It should be acknowledged at this point that Tragic Sense of Life is far from satisfactorily systematic and careful as a work of philosophy. As Susanne Langer has written of it, "Unamuno's feelings are strong and natural; his aphorisms are often poetic and memorable. With his philosophical assertions, however, one cannot take issue, because he prides himself on being inconsistent, on the ground that 'life is irrational,' 'Truth is not logical,' etc. Consistency of statements he regards as a mark of their falsity. Like some exasperating ladies, who claim 'a woman's right to be inconsistent,' he cannot, therefore, be worsted in argument, but—also like them—he cannot be taken seriously."[7] He can be taken seriously, however, as a highly insightful and original explicator of a sense-of-life and some of the ways in which it is converted into a philosophy. Tragic Sense of Life would prove interesting, I think, to anyone seriously interested in the pre-conceptual foundations of religion and of irrationalist philosophy generally.

BEYOND LIFE

Tragic Sense of Life was first published in English translation in 1921, only two years after the American writer James Branch Cabell had issued his book Beyond Life. Cabell is no longer widely read or even widely known, and most of his more than fifty books are out of print. Yet, during the 1920's, largely because of the publicity he received when his novel Jurgen was seized by the New York Society for the Suppression of Vice, his books were best sellers and he was generally regarded as one of the most important men of letters working in the United States. He was championed, not only by academic critics and scholars, but by the leading literary journalists of the day: Mencken, Rascoe, Van Vechten and others. When Jurgen was exonerated of the obscenity charges against it, a legal precedent was set which later made the more famous exonerations of Joyce's Ulysses, Lawrence's Lady Chatterly's Lover and Miller's Tropic of Cancer much easier.

Given records:
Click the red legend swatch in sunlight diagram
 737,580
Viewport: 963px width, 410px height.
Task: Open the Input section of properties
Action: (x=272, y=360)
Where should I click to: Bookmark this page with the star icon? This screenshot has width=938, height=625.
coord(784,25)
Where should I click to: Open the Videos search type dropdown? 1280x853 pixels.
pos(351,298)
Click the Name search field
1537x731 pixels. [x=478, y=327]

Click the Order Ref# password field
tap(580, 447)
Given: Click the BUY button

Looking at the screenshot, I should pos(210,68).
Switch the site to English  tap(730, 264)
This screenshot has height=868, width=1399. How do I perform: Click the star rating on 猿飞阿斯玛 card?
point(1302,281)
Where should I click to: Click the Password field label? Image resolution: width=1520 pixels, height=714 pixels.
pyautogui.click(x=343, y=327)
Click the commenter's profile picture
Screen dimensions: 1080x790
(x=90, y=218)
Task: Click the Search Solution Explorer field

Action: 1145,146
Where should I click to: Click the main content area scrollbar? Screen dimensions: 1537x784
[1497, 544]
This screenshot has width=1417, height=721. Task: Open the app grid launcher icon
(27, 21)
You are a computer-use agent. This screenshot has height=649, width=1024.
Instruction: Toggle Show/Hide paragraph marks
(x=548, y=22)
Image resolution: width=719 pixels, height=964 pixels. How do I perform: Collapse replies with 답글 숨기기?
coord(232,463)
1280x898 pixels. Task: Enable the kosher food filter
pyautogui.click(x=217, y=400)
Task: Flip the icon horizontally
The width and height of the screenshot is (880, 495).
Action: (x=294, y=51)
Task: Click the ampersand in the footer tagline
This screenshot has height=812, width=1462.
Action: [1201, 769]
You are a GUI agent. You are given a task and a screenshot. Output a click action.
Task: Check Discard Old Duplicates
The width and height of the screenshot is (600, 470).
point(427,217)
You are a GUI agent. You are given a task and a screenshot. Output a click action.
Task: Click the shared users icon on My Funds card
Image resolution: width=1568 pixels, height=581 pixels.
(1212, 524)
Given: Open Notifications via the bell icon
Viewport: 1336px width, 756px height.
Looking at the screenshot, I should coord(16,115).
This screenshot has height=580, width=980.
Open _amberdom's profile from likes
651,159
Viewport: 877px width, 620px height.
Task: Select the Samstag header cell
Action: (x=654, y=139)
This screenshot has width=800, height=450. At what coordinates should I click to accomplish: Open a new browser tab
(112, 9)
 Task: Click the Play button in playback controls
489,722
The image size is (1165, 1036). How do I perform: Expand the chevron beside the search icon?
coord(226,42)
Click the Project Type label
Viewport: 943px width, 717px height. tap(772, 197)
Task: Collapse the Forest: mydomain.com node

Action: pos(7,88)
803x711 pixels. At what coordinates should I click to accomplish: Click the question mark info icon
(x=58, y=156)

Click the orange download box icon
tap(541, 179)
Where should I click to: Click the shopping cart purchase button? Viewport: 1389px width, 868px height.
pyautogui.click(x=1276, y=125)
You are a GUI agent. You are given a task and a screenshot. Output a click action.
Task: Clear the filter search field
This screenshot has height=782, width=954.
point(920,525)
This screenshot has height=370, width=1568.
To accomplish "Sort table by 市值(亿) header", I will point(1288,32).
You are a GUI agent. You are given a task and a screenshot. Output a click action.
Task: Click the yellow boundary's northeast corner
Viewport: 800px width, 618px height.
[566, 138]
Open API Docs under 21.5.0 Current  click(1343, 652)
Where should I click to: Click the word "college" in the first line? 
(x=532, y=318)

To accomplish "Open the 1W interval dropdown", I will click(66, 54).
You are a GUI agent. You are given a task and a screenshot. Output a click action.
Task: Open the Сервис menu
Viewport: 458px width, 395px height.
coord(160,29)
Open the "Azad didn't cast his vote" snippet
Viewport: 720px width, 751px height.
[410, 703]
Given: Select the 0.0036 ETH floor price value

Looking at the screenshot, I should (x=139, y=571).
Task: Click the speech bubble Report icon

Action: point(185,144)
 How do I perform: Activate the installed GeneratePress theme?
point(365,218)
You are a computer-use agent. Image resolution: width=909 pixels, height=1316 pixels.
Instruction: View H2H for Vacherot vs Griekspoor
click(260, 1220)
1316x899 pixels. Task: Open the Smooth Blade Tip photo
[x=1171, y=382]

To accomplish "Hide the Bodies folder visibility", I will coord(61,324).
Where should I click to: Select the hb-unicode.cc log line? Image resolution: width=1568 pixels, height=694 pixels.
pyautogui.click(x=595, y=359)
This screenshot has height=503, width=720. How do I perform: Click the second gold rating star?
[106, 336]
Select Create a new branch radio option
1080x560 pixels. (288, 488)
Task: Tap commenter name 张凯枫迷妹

Work to complete:
Answer these from the passage on Unamuno and Cabell:
(a) According to the quotation from Susanne Langer, what does Unamuno regard consistency of statements as a mark of?
(b) In what year was Tragic Sense of Life first published in English translation?
(c) What organization seized Cabell's novel Jurgen?
Rely only on the text for what follows, not on the material.

Answer for this exercise:
(a) Their falsity.
(b) 1921.
(c) The New York Society for the Suppression of Vice.